Exercise instructions
Set down, word for word, the stretch of the Chinatown essay that starts at "Polanski totally controls" and ends with "autumnal death-bed darkness)".
— START OF Article —
Polanski totally controls the film. He is a master craftsman, meticulous and inventive, so careful and so in control that you have to admire his work as you would the product of a great Baroque jewelry maker. We see his control in the following touches:

·the 1930s titles
·the intricacies of the names (J.J. Gittes: will he get it? Noah Cross: no one crosses him, etc.)
·the references to other films (MALTESE-FALCON-like shadows on the detective’s glass door, etc.)
·the photographic composition (the titles framed in black, most shots framed in black—even when it means looking through binoculars or rearview mirrors or front windshields—an entire world framed in black)
·the photographic color (suffused, golden browns or navy blues: almost every shot is filmed in the late afternoon, early morning, or night—the white heat haze of Los Angeles is turned into an autumnal death-bed darkness)
·and even the music (late 1930’s deep, tenor sax; Bunny Berrigan’s “I Can't Get Started with You,” a longing there’s always a party out there, somewhere else).

His pacing is slow, at times languid, almost boring. Polanski tries to convince us that so was life at this time, at all times. Even his violence is subdued—a mutilation of the hero (done by Polanski himself, in a white suit), a few punch-ups, and a bloody ending. Nothing to compare to the overt violence of ROSEMARY'S BABY or MACBETH. But it’s as if he were trying to take violence to a lower stratum of the psyche and permanently plant it there. Polanski does not attempt to thrill or even terrify us by CHINATOWN’s violence. Rather, he attempts to get us to accept its permanence. As an actor, Polanski appears a second time. He is coming up the driveway of the Mar-Vista rest home when Gittes escapes. He is the man that the thug, Mulvahill, refers to when he says, “Someone wants to see you.” He is in charge of violence for Noah Cross. He is both physically and psychically in control of the violence in CHINATOWN.

Polanski is less visible in his manipulation of the plot and of the viewer. When Gittes in the opening scene is tricked by the phony Mrs. Mulwray, so are we. Throughout the film, when we think Gittes is really on to something and we find out that he has been tricked, so have we. He sees the pictures of Mulwray and Cross arguing outside The Pig and Whistle. (Cross is a pig, Mulwray was about to blow the whistle? But it was also a real restaurant chain.) Gittes scorns the pictures, says they're useless and tells his assistant, “This business requires some finesse.”

And, of course, the photos are a key to the entire plot. We sort of know that and when we see the picture of Cross on the Water Department wall, we make the connection before Gittes does. But in the end, we're not very much ahead of him and we are as manipulated by Polanski as Gittes is by Noah Cross.
— END OF Article —
— START OF Data shown —
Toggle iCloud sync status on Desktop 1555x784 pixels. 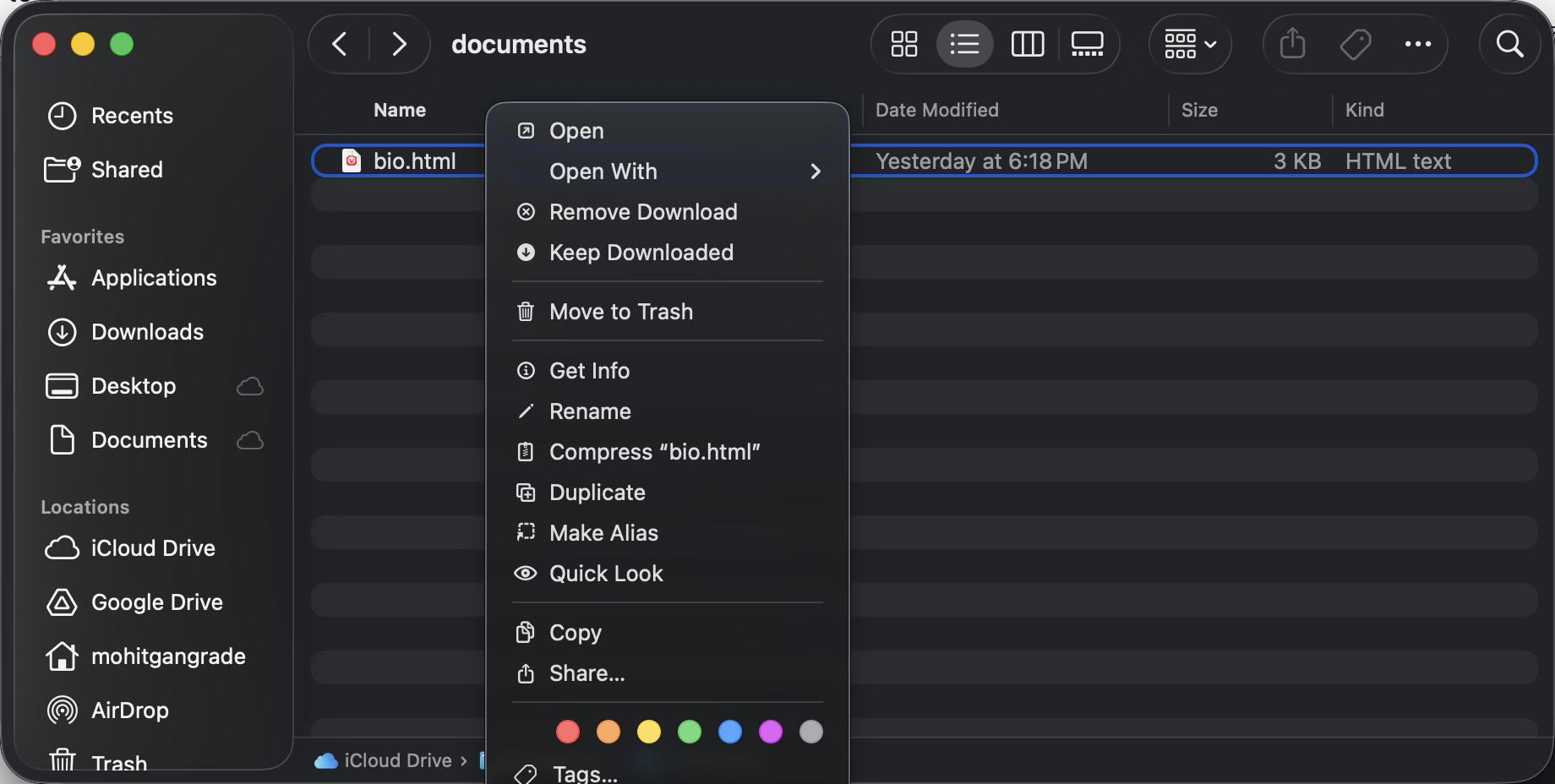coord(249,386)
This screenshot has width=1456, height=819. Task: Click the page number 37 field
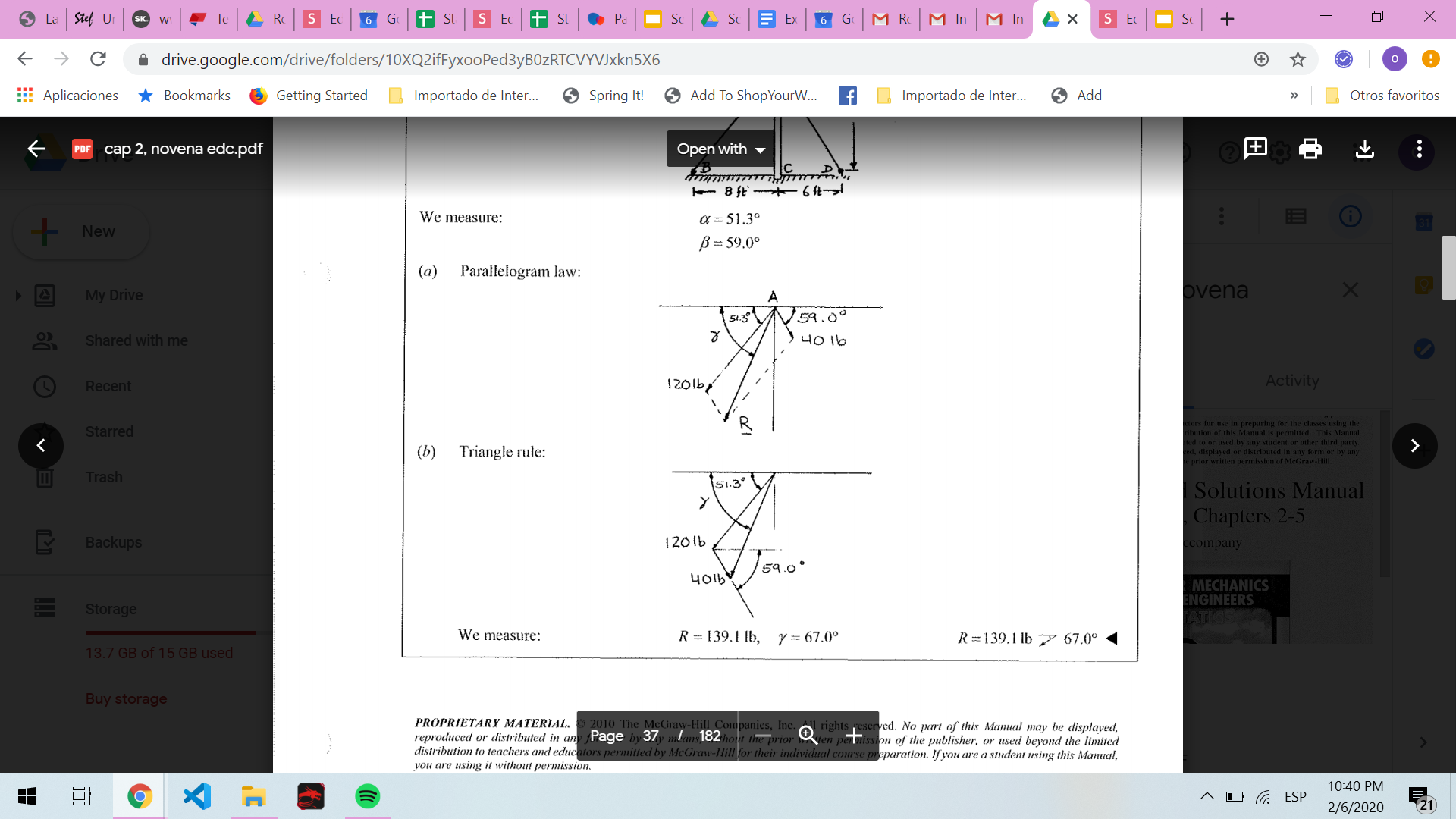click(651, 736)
— END OF Data shown —
Correct result
Polanski totally controls the film. He is a master craftsman, meticulous and inventive, so careful and so in control that you have to admire his work as you would the product of a great Baroque jewelry maker. We see his control in the following touches:

·the 1930s titles
·the intricacies of the names (J.J. Gittes: will he get it? Noah Cross: no one crosses him, etc.)
·the references to other films (MALTESE-FALCON-like shadows on the detective’s glass door, etc.)
·the photographic composition (the titles framed in black, most shots framed in black—even when it means looking through binoculars or rearview mirrors or front windshields—an entire world framed in black)
·the photographic color (suffused, golden browns or navy blues: almost every shot is filmed in the late afternoon, early morning, or night—the white heat haze of Los Angeles is turned into an autumnal death-bed darkness)